GIVEN PASSAGE:
[Start of section]

While growing up in the Woodland Hills neighborhood (off Oxford Mill Rd.) the kids would bring David broken bikes, toys, radios, remote controls, etc. to fix, his mom recalls. "He spent many hours at the basement workbench doing repairs for friends!"
Lone sibling Eric Lindahl attended Hamline University and will be graduating in May 2014. "He continues to be book smarter than I am, and he has not made final career decisions,"said David. "However, he likely will continue his education and take a path in the medical field relating to public health."
A great memory David recalls from Cannon Falls High School was witnessing his Science teacher, Todd Thompson, activate the fire alarm at the high school while demonstrating the unique pyrotechnic abilities of alcohol. This all occurred while listening to "Burning Ring of Fire" by Johnny Cash.
Another fond memory was time spent in the international exchange program to Vienna, Austria. "I made some lifelong friends through that program, and I am grateful to have been a part of it," he says.

[End of section]

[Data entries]

[Start of section]

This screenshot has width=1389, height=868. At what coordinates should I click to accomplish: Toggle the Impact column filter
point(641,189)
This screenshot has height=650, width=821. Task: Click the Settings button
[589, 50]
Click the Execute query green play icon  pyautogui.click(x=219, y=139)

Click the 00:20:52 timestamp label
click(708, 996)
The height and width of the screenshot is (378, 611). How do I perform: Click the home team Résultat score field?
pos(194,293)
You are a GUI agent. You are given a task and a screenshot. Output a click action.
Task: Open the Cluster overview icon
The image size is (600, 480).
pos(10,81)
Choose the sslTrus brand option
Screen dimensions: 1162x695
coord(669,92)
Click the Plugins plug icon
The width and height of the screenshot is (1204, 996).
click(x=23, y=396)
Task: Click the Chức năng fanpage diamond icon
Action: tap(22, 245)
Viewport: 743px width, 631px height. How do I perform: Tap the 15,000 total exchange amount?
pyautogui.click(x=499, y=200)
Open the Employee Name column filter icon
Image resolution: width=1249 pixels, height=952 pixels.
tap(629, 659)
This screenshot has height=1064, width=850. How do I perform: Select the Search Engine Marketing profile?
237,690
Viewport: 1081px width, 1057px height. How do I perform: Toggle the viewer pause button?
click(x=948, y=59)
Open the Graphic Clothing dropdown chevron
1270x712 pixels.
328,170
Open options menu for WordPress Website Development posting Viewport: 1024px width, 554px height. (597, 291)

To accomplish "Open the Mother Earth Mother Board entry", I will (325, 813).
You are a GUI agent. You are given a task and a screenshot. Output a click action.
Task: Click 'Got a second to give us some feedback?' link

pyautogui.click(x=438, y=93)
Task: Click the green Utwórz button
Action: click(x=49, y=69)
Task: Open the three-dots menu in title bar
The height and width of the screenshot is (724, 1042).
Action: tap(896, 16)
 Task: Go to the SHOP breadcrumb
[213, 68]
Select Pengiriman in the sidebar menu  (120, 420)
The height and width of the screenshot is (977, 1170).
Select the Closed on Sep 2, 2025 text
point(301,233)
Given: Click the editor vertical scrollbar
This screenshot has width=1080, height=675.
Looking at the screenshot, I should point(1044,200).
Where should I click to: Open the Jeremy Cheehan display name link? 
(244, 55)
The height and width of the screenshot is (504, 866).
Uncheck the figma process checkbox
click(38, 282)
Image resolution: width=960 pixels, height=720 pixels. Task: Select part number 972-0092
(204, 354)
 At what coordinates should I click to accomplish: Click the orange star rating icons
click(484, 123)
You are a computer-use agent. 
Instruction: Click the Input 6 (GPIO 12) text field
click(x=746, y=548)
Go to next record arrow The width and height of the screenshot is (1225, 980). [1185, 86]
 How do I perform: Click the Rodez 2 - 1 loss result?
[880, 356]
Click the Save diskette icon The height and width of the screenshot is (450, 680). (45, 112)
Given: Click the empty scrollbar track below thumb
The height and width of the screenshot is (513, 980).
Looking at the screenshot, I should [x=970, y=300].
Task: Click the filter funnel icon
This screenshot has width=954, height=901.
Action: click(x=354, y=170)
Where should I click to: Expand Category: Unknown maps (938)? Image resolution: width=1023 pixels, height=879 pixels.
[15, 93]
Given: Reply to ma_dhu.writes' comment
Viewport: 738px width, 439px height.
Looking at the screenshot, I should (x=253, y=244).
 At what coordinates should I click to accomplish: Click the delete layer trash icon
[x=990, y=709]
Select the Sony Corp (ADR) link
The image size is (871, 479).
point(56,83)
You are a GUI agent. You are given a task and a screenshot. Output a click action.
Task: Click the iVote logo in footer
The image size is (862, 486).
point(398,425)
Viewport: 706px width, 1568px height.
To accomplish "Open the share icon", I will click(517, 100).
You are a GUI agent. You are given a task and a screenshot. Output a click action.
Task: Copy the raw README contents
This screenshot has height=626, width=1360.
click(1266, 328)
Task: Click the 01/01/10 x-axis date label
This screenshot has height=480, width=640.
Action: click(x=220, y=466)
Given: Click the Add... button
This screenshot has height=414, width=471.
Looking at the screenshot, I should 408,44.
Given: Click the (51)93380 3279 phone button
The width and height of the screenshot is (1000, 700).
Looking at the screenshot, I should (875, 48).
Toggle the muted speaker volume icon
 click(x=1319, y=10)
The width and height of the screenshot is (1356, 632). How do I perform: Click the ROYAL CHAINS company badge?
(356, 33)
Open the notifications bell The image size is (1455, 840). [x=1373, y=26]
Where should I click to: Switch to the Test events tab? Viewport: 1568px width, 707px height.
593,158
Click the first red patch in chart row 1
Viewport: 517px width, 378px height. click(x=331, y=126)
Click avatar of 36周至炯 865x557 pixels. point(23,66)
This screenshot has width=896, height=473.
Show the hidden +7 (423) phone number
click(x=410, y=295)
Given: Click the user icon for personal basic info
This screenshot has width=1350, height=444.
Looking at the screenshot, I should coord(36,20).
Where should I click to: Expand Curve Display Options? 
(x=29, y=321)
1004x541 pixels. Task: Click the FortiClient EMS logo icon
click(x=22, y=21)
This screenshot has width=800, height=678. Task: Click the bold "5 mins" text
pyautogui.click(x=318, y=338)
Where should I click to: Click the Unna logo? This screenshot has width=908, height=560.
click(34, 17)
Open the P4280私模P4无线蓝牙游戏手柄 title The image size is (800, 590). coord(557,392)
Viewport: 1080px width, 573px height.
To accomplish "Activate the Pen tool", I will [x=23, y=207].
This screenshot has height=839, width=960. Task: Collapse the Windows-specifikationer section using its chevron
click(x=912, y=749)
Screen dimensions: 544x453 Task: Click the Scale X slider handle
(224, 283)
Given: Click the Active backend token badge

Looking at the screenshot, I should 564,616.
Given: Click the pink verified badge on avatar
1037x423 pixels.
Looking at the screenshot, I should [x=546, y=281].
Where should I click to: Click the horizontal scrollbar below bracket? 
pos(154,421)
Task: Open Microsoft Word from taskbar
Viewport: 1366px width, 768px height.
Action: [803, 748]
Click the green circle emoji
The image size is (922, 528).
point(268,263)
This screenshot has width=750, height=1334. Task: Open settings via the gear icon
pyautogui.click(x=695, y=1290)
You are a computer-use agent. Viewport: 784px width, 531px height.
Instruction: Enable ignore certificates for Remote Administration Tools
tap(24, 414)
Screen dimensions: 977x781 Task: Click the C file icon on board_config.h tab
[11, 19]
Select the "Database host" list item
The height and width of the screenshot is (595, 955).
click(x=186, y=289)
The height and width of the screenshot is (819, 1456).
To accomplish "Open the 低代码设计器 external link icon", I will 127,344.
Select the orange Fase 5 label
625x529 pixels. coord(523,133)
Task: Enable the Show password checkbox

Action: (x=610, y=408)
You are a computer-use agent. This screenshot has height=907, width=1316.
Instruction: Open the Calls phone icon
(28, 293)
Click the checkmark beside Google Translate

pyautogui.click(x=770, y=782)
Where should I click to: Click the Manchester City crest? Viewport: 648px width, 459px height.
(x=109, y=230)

[End of section]

WORK TASK 1: In two sentences, summarize the passage about David.
WORK TASK 2: Print the passage about David between "While growing up" and "by Johnny Cash.", inclusive.

RESPONSE AREA 1: Growing up in the Woodland Hills neighborhood, David fixed the broken bikes, toys, radios, and remote controls that other kids brought him, and his only sibling, Eric, is set to graduate from Hamline University in May 2014 and will likely pursue public health. From Cannon Falls High School, David remembers his science teacher, Todd Thompson, setting off the fire alarm during an alcohol demonstration, as well as an exchange program in Vienna, Austria, where he made lifelong friends.

RESPONSE AREA 2:
While growing up in the Woodland Hills neighborhood (off Oxford Mill Rd.) the kids would bring David broken bikes, toys, radios, remote controls, etc. to fix, his mom recalls. "He spent many hours at the basement workbench doing repairs for friends!"
Lone sibling Eric Lindahl attended Hamline University and will be graduating in May 2014. "He continues to be book smarter than I am, and he has not made final career decisions,"said David. "However, he likely will continue his education and take a path in the medical field relating to public health."
A great memory David recalls from Cannon Falls High School was witnessing his Science teacher, Todd Thompson, activate the fire alarm at the high school while demonstrating the unique pyrotechnic abilities of alcohol. This all occurred while listening to "Burning Ring of Fire" by Johnny Cash.